Freirasrealsbet saquealdeia no Mato Grosso

Crédito, Cimi

Legenda da foto, As irmãsrealsbet saque1976, antesrealsbet saqueabandonarem as roupas tradicionaisrealsbet saquefreiras

Quando Veva e mais duas freiras chegaram para estabelecer a primeira missão das Irmãzinhas nas Américas, a população Apyãwa estava reduzida a cercarealsbet saque50 pessoas e corria o riscorealsbet saquedesaparecer. Hoje são quase mil, aproximando-se do tamanho que tinham no início do século 20.

Epidemias entre indígenas

Freira remando no Mato Grosso

Crédito, Cimi

Legenda da foto, Irmã Genoveva remarealsbet saquecanoa pelo rio Tapirapé; freiras abraçaram modorealsbet saquevida dos indígenas

A forte redução populacional na primeira metade do século passado foi provocada principalmente por doenças transmitidas por não indígenas, como gripe e varíola, contra as quais os Tapirapé não tinham anticorpos. A situação depois foi agravada por um ataque dos índios Kayapó, então seus inimigos.

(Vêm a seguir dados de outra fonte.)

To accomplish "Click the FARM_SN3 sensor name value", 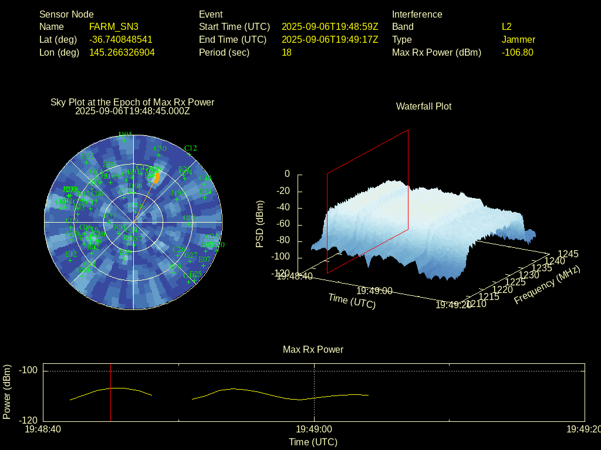I will click(113, 26).
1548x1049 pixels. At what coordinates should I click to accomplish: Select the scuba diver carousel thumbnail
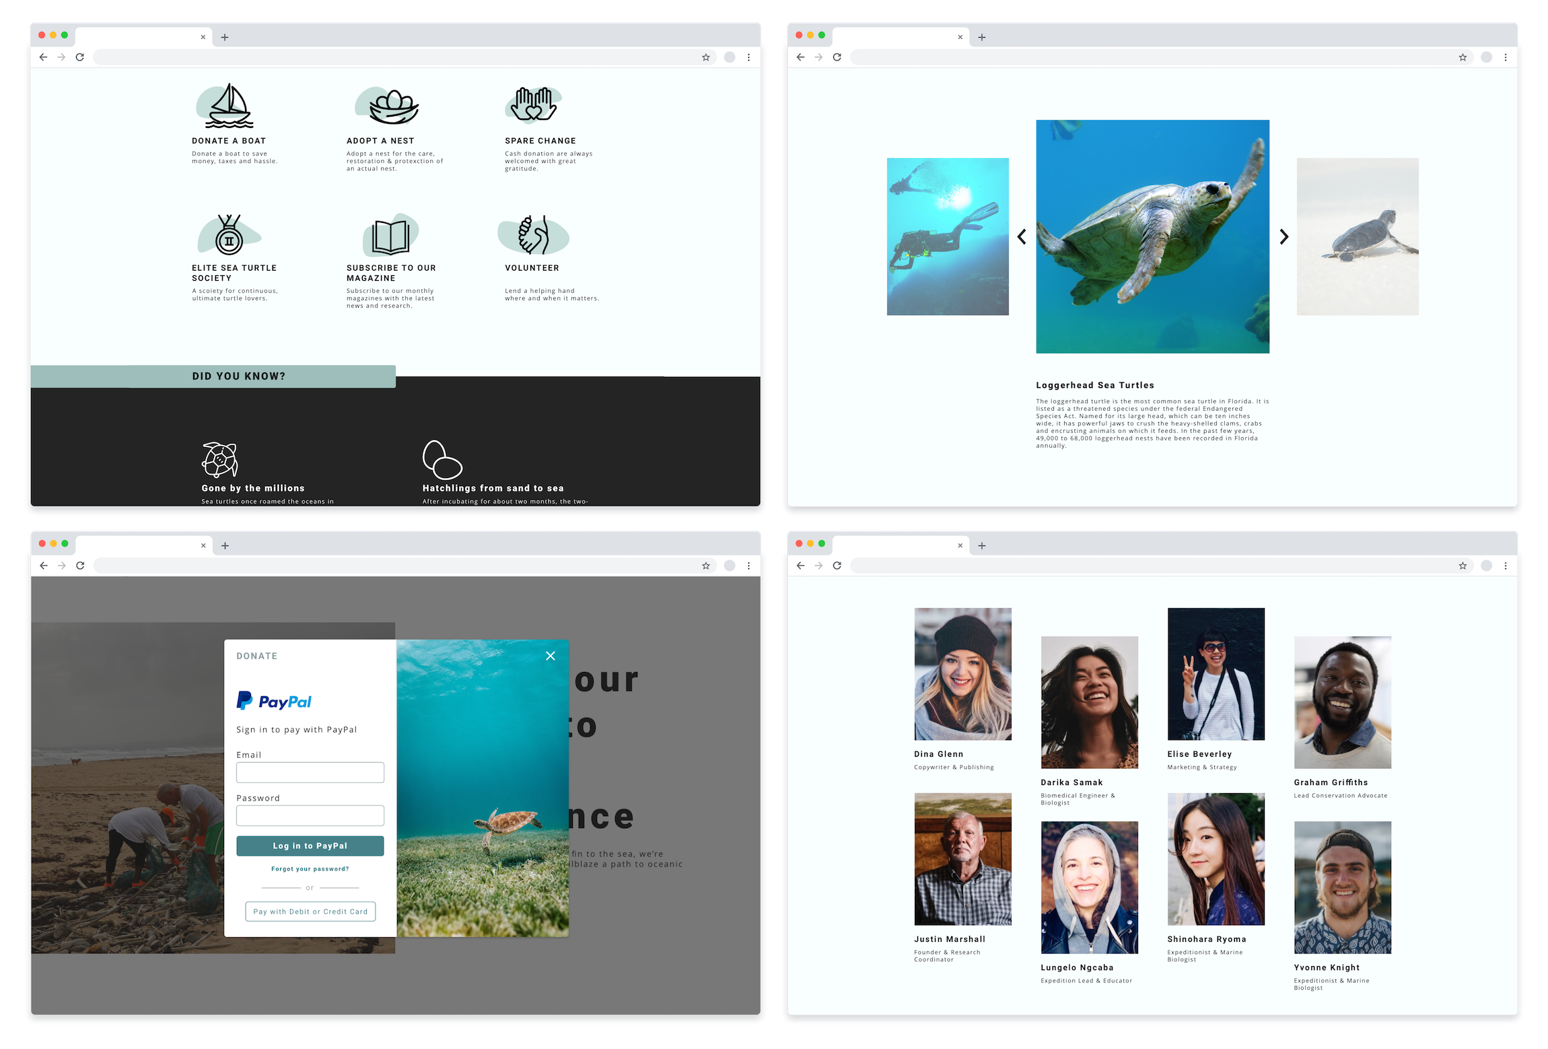click(948, 236)
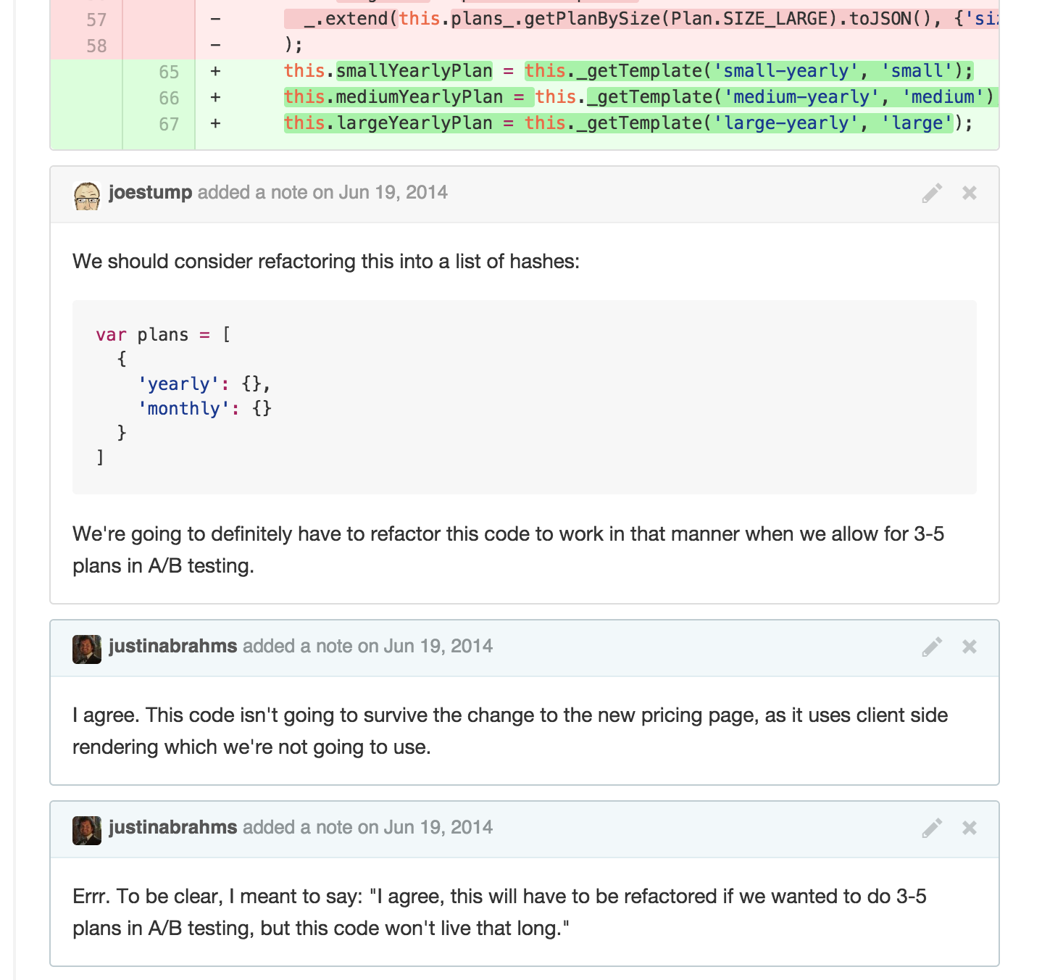Delete the note starting "Errr. To be clear"

970,828
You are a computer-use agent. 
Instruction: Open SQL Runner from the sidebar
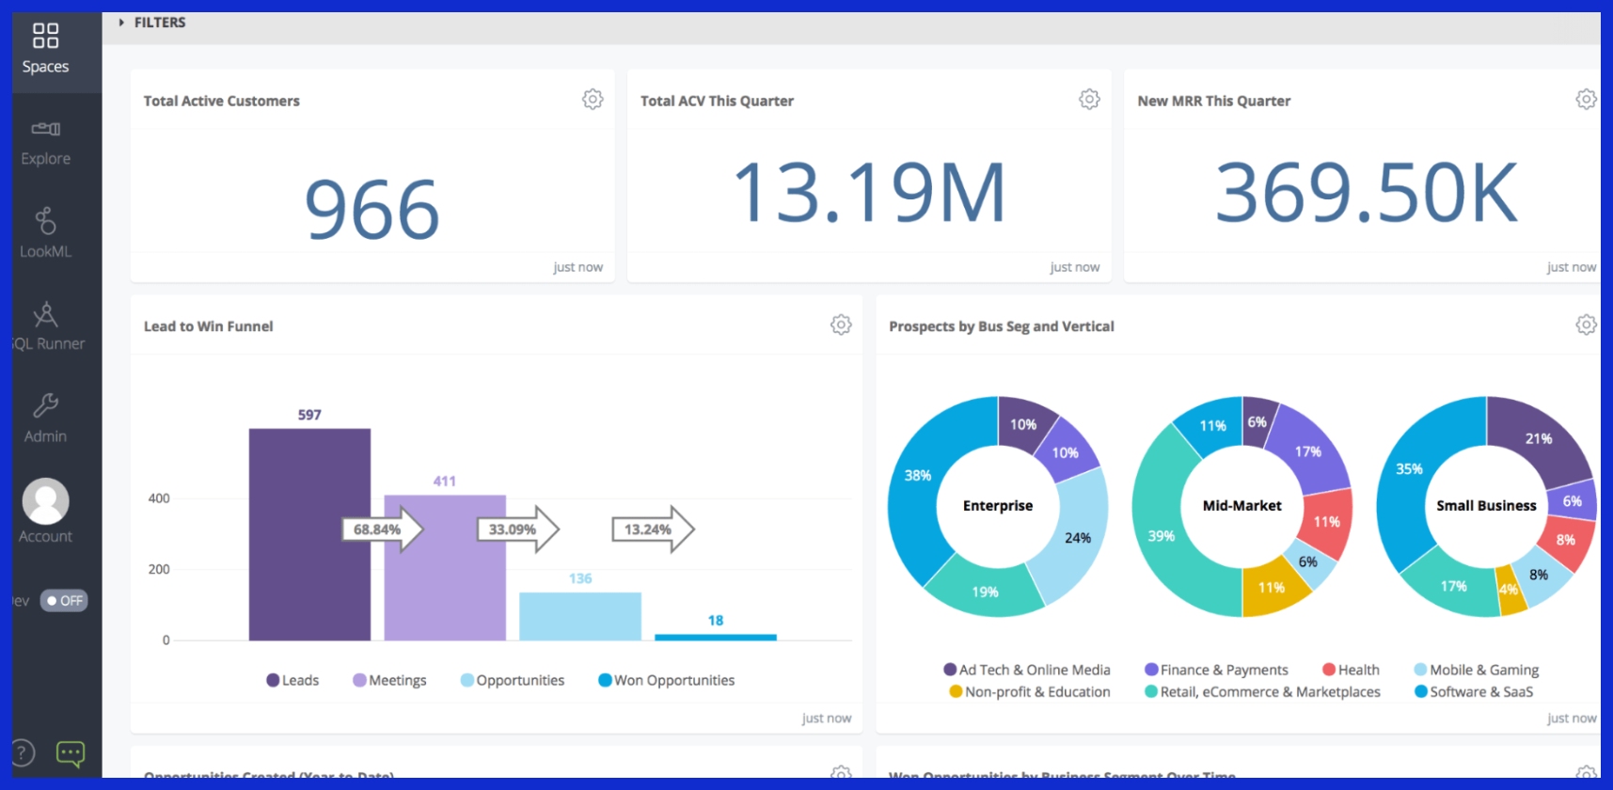click(x=45, y=326)
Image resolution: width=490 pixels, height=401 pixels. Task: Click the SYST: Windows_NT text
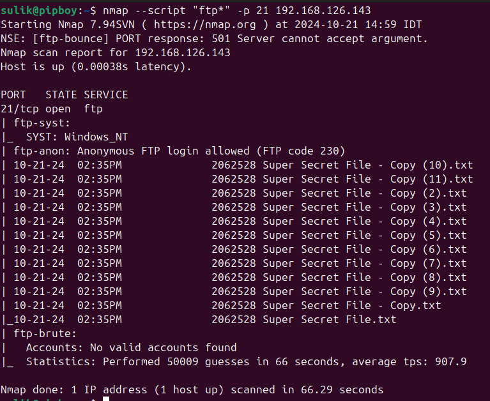[77, 137]
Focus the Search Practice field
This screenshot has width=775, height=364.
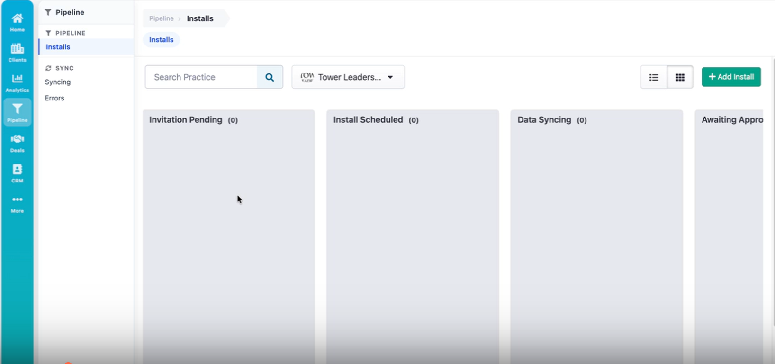(x=201, y=77)

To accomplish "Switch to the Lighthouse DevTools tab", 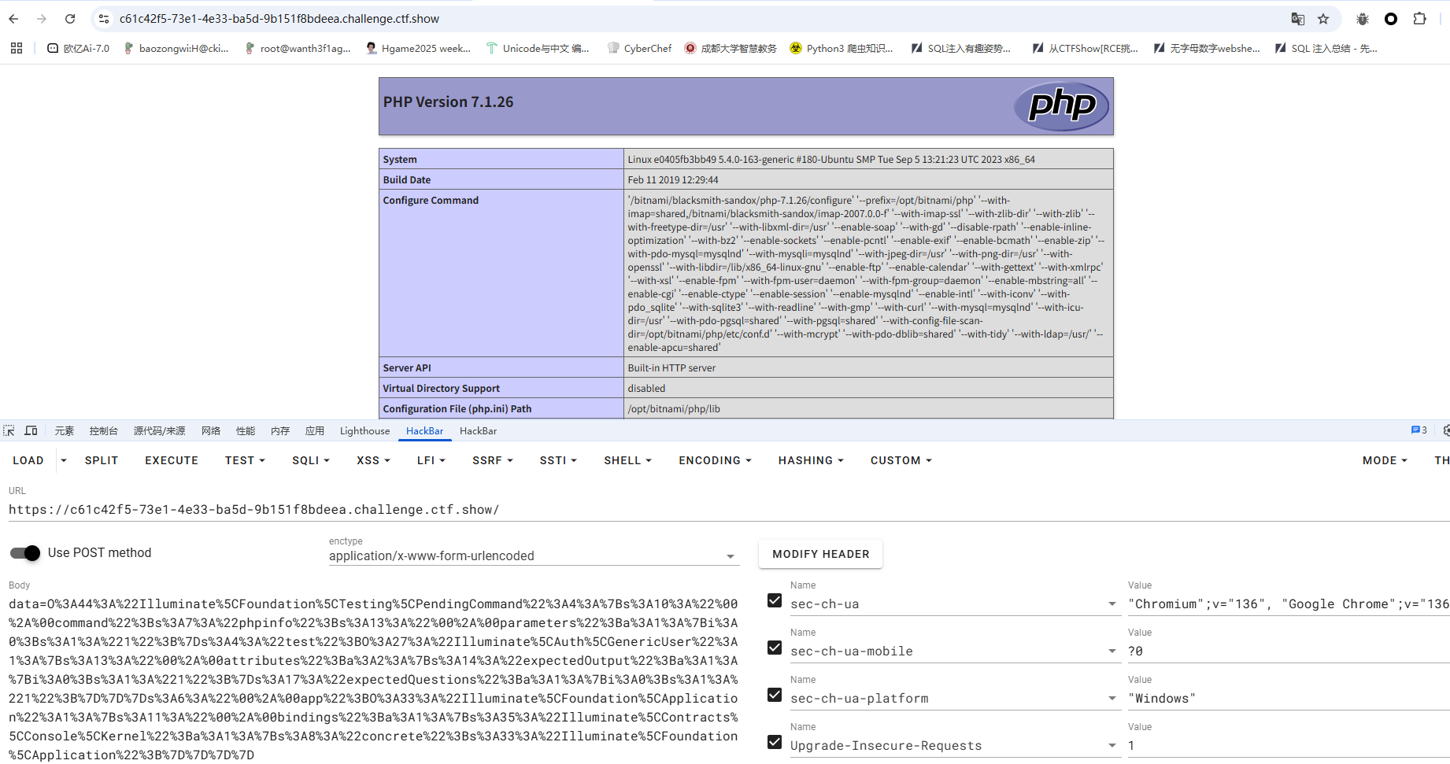I will click(364, 430).
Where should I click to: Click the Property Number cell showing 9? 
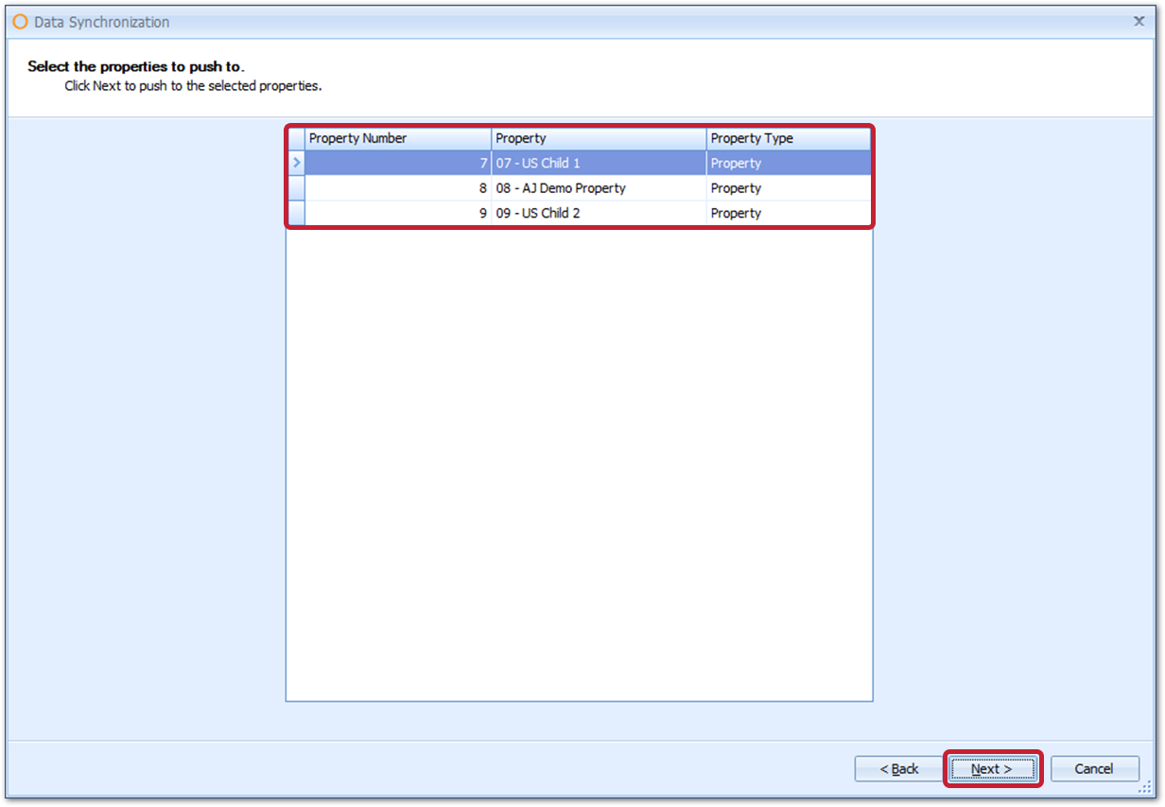click(x=397, y=213)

O papel das freiras para a recuperação desse povo lhes rendeu a alcunharealsbet saque"parteiras dos Tapirapé", criada pelo teólogo Leonardo Boff. Elas atuaram primeiro no tratamento das doenças, mas depois também no fortalecimento cultural do grupo e na recuperaçãorealsbet saqueseu território tradicional.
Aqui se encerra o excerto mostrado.